Lahiri Lahiri Lahirilo is a 2002 Indian Telugu-language musical-family drama film written, directed and produced by YVS Chowdary under the banner Bommarillu. The film stars four pairs Nandamuri Harikrishna, Bhanupriya, Suman, Rachana, Aditya, Ankitha, Vineeth and Sanghavi in the lead roles. Veteran actress Lakshmi played the main villain role in this film. This film is a hit at the box-office. The film won three Nandi Awards. The film's title is based on a song from Mayabazar (1957).

Plot 
Nani (Aditya) and Bala (Ankitha) study in the same college. The story begins with Nani arranging a marriage for his friends Veera Venkata Satya Narayana (Chitram Srinu) and Naga Venkata Ratna Kumari in Annavaram with the help of his classmate John David (Venu Madhav). Bala also joins the marriage. She gets to know that Nani is an orphan and starts liking Nani's attitude and behaviour. Nani also has same feelings towards Bala but he doesn't reveal them to her. After the marriage, John David tells her that he and Nani have arranged this marriage as part of their business A-1 Match Fixing Centre and Nani is actually a marriage broker who arranges marriages for making money. She gets upset when Nani bids her good bye saying that there is hardly any friendship between them.
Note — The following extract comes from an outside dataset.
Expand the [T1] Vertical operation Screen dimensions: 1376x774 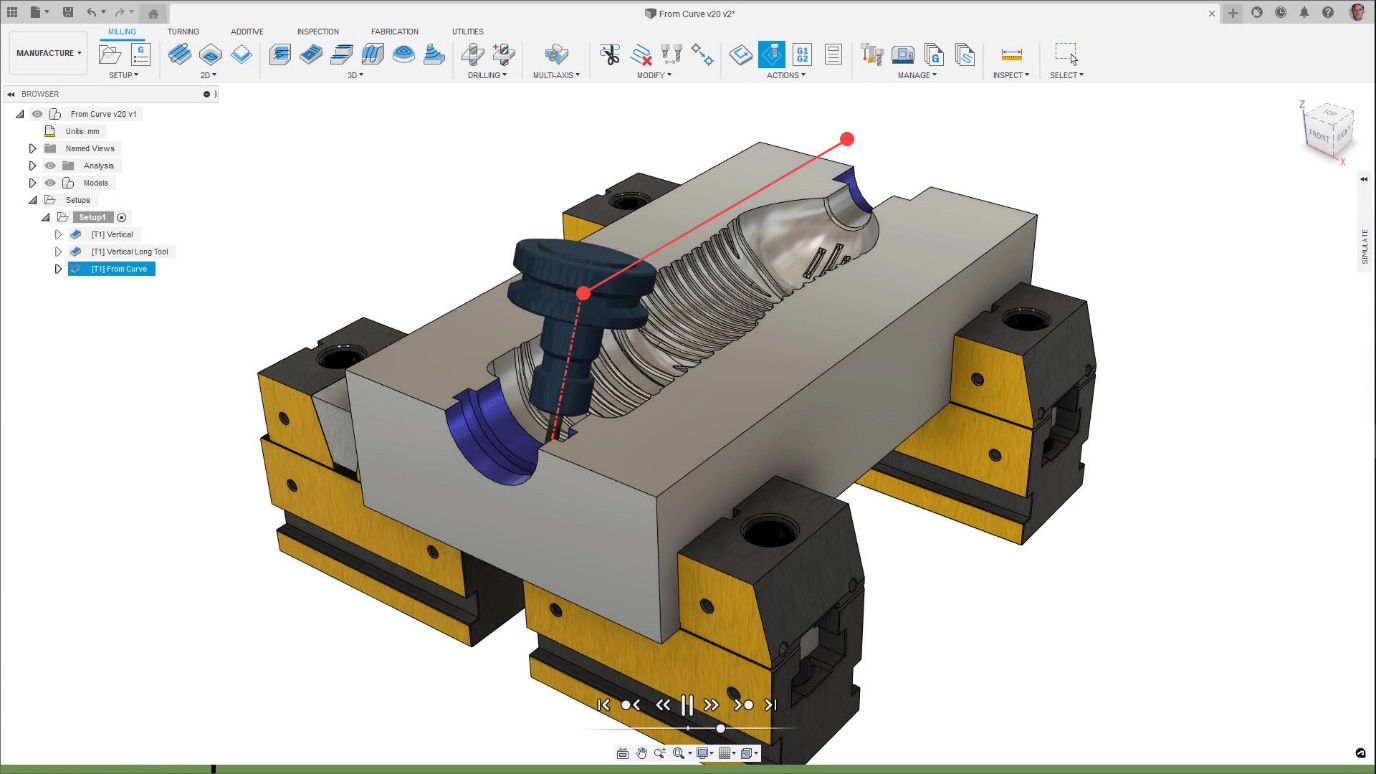click(x=58, y=235)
Indu (Bhanupriya), Chandu (Rachana) and Sindhu (Sanghavi) are three daughters of Rama Krishna (Ranganath) and nieces of Ammayiamma (Rama Prabha). Indu is obsessed with cleanliness, Chandu is scared of lizards and Sindhu is a sincere worshipper. Rama Krishna lost his wife and his brother in law (Ammayiamma's husband) in a car accident and he believes the reason to be not believing in astrology. He strongly decides to get his three daughters married to three brothers only with whom their horoscopes match perfectly. Ammayiamma approaches Nani for finding suitable matches for her nieces. Nani suggests Ammayiamma the three sons of Balaramaiah Naidu (K. Viswanath) and Sathyapriya of Ramapuram village - Krishnama Naidu (Nandamuri Harikrishna) for Indu, Chandrama Naidu (Suman) for Chandu and Srinivasa Naidu (Vineeth) for Sindhu. Nani goes to Ramapuram as the younger brother of Indu, Chandu and Sindhu for Dasara festival celebrations and all four stay in the house of Punju Raju (K. Chakravarthy) which is exactly opposite to Balaramaiah Naidu's house. Nani plans to create love between the couples and get them married.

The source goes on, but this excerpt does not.